‘Fast’ or ‘Four Leaves’?
That the Alfa Giulia Veloce is no Quadrifoglio sounds like bad news. It isn’t. By Ben Miller
YOU DON’T NEED fluent Italian to know that while ‘fast’ is ‘fast’, ‘four leaves’ is faster. Thus the Veloce sits some way below the full-house Quadrifoglio in the Alfa Romeo Giulia range; not as fast, as overtly aggressive, quite as visually arresting nor anything like as expensive. UK Veloce pricing kicks off at £38,265. You’ll need another £23k to go shopping for a Quadrifoglio.

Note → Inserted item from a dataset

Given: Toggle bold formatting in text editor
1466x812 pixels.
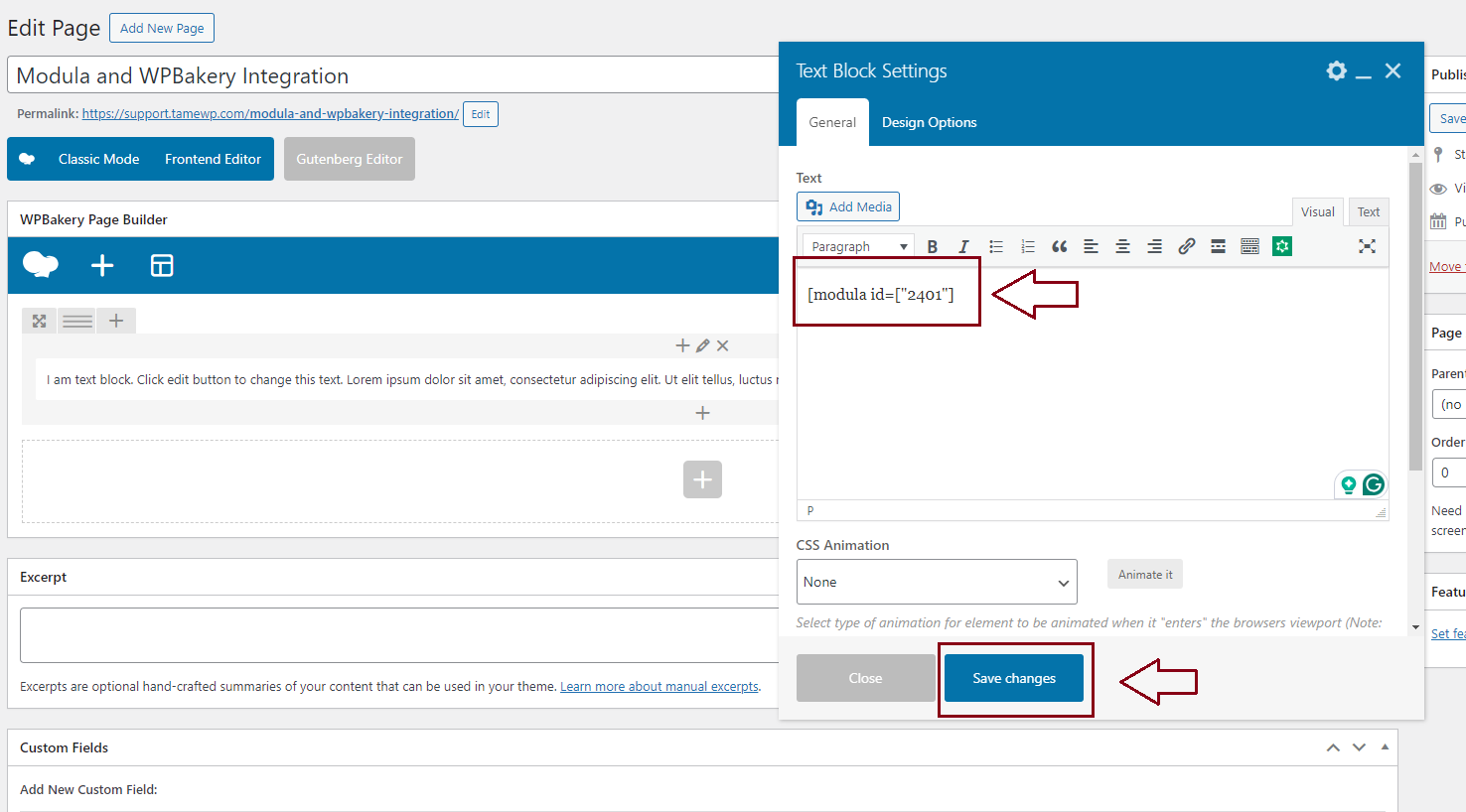Looking at the screenshot, I should [932, 247].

Where the halo Giulia runs a raging 503bhp twin-turbo V6, the Veloce employs a turbo 2.0-litre four good for 276bhp and 295lb ft of torque. Nail it and Alfa says you’ll hit 62mph from rest in 5.7sec and motor on to a infuriatingly un-round 149mph top end – maybe try folding the mirrors… Much of the German competition uses six-cylinder engines but is also a good chunk more expensive.
But you’ll need another £1950 for the Performance Pack the Veloce really needs; tactile, column-mounted shift paddles for the eight-speed auto transmission (there is no manual option), a limited-slip diff and Alfa’s adaptive dampers.

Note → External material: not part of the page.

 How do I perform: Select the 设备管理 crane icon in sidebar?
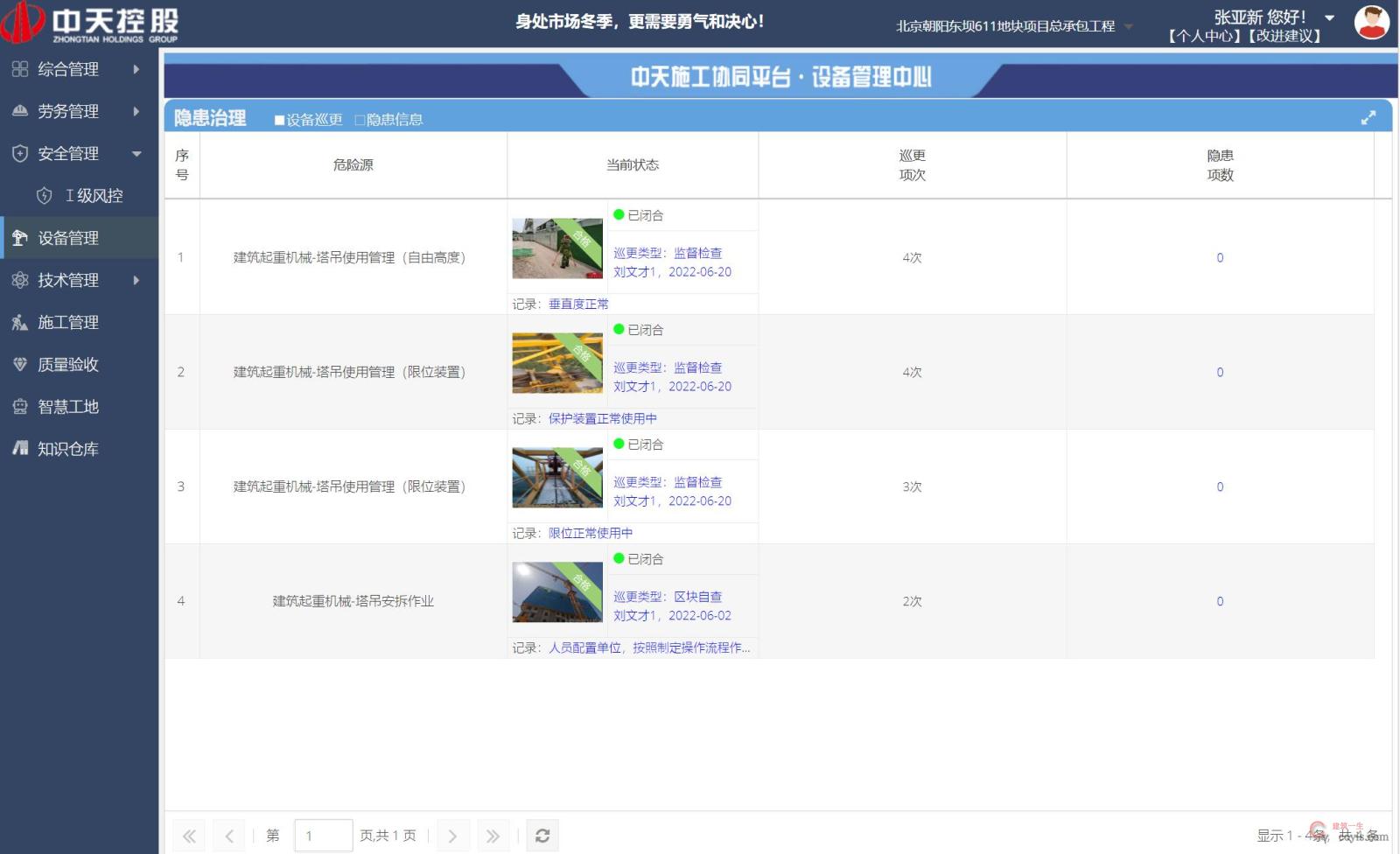pyautogui.click(x=20, y=237)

The four-cylinder engine does a fine job of impressing from the off, with a purposeful idle and easy power. The low-rev urge, even at small throttle openings, is impressive, the strong torque shoving the car up to speed easily at next to no revs. You might still wish you had a six-cylinder engine in the nose from time to time, but the idea won’t haunt your every waking moment.

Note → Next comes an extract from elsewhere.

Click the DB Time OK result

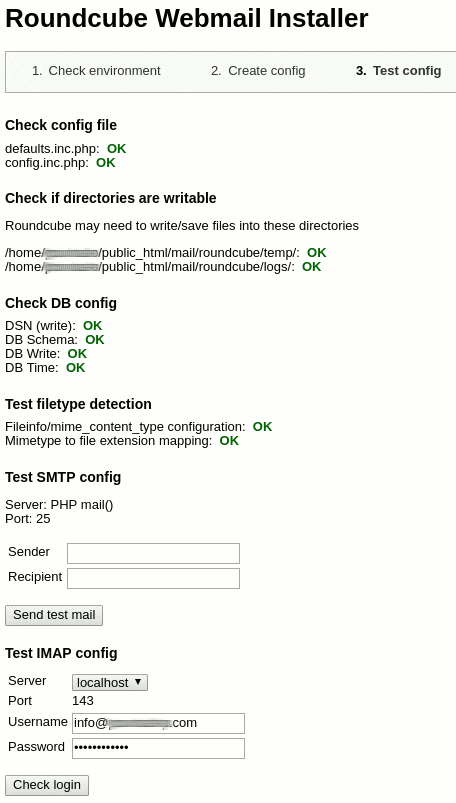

The chassis too is a compelling blend of everyday civility spiced with the grip, poise and agility to match the storied badge on the nose. The steering’s fast and the body nicely controlled, making for a strong, agile front end that loves to run into corners fast and hard. Famously developed at breakneck speed by an FCA dream team in just a couple of years, the Giulia’s Giorgio platform nails the basics. In both Giulia and Stelvio guise, and regardless of engine, it’s a treat to drive; supple, responsive, communicative and balanced.
Plenty of great stuff with which to offset the gripes, then; cramped rear seat accommodation, some sketchy plastics, a pretty basic infotainment screen and a couple of buttons and rotaries that’d have Audi’s interior designers wetting themselves.